Passing all the milestones
Basketball is a game full of exciting moments. Whether you see a dunk thrown down, watch the rim shake and hear the crowd erupt; or watch a 3-ball drop from long distance to beat the buzzer; or watch a strong block deny a go-ahead lay-up.
But one of the most underrated elements of the game is the passing. The game is filled with slick passers who can make the highlight reel (go ahead and Google highlights of Jason Williams). There's something about a well-timed pass that can draw the eye, and if it leads to an alley-oop, all the better.
The pass sets the table for the points or play to follow, so it's an understandably important part of the game. The better the passing, the better the chances of success. So it makes sense that with one of the most prolific passers in the state, Wilsonville ran up a 27-2 record over the course of the season.
Who was that passer? That was senior Jack Roche. The Wildcat's prolific guard set a school single game record early in the season with 18 in the season opener against Ridgeview. In the state championship game against Churchill Roche Roche set the 5A tournament record with 13 assists.
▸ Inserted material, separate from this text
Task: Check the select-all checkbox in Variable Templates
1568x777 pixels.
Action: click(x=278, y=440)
Wilsonville head coach and Jack's father, Chris Roche, correctly pointed out that Jack was "the best passer in school history." And that's not hyperbole, the records speak for themselves.
Whether finding the moving man in transition, or locating a post in the paint for a quick bucket, or even the odd alley-oop to junior Dakota Reber, Roche had an eye for the assist.
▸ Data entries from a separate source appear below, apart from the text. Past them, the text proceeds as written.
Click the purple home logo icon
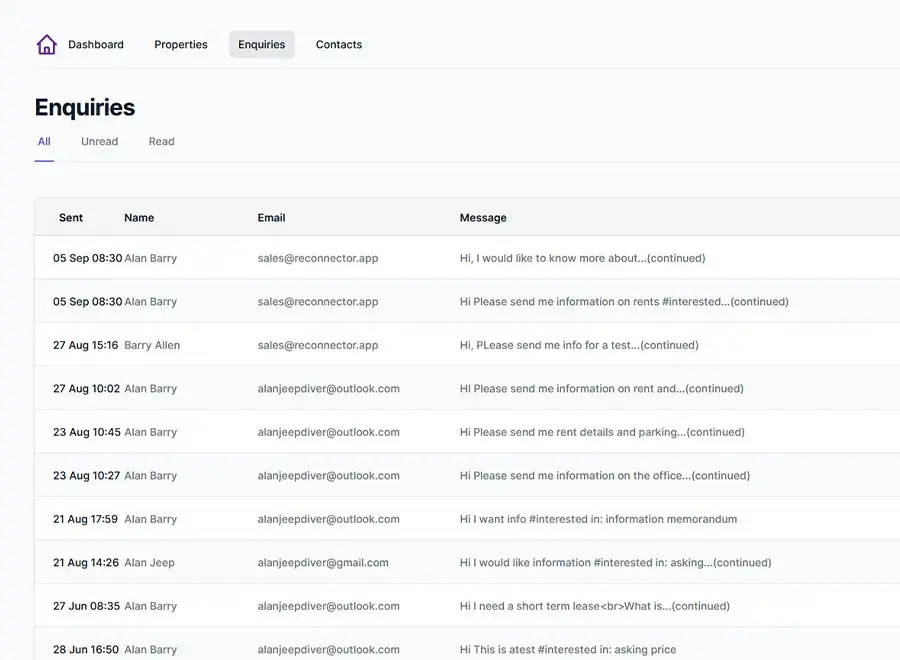The image size is (900, 660). tap(46, 45)
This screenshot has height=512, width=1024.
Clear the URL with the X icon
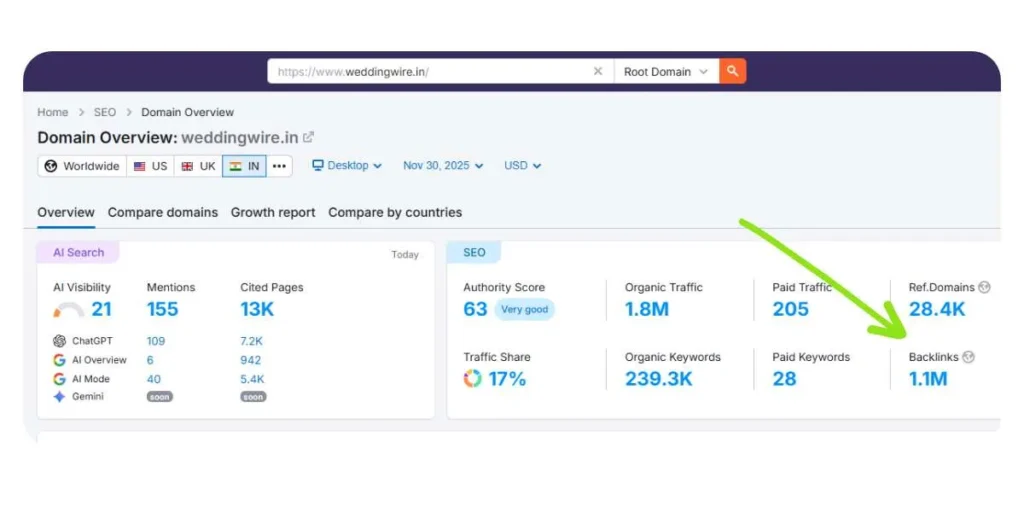coord(598,71)
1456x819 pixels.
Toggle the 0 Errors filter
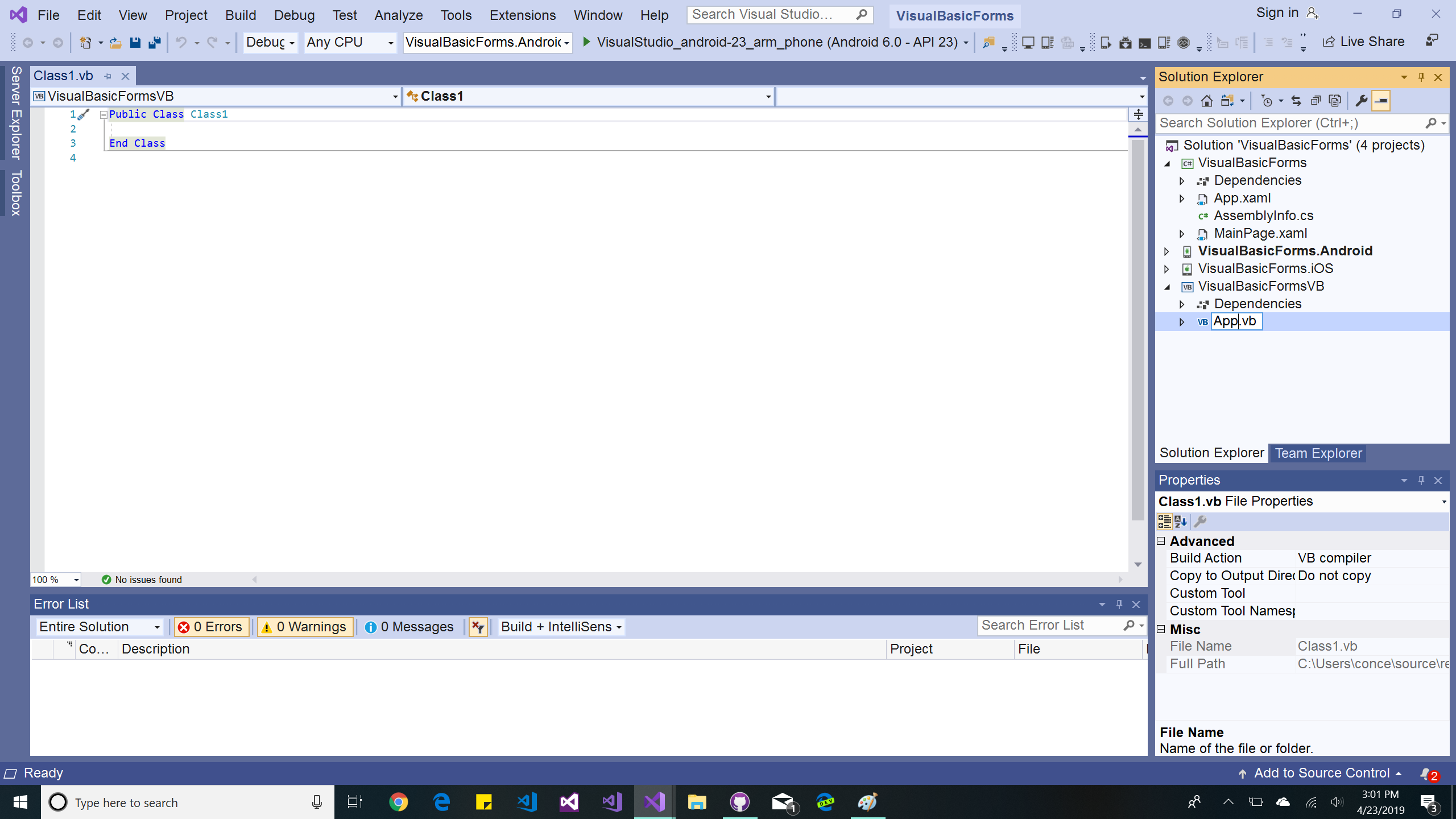pyautogui.click(x=211, y=626)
The lopsided scores that Wilsonville was able to post over the course of the regular season and the first half of the postseason were in large part due to the senior's passing accuracy. Add onto that his shooting numbers from beyond the arc and on the lay-in, and it's not a wonder the team posted the scores it did.
Of course, Roche always was quick to deflect the accolades. When told about the record-breaking performance against Churchill, the humble senior deflected to his teammates, praising their effort over the course of the title run.
"That record belongs to my teammates," he said. "My shot was kind of off this whole tournament, but making shots doesn't win games like this. Being tough and together does, and that's what he talked about from Day 1."
Roche and his slick passing have been a part of a championship caliber team since his freshman year. The senior was a part of the 2015-16 championship teams, and was part of the follow-up performance in the 2016-17 squad as well. Now with a third championship in four years, Roche and his fellow seniors leave the program in the capable hands of a new group of leaders.
Juniors Reber, Shivers, Gabe Reichle and others will look to continue its championship run next year. Roche and this year's seniors have passed the title aspirations off to the next generation of athletes, and things are still looking bright.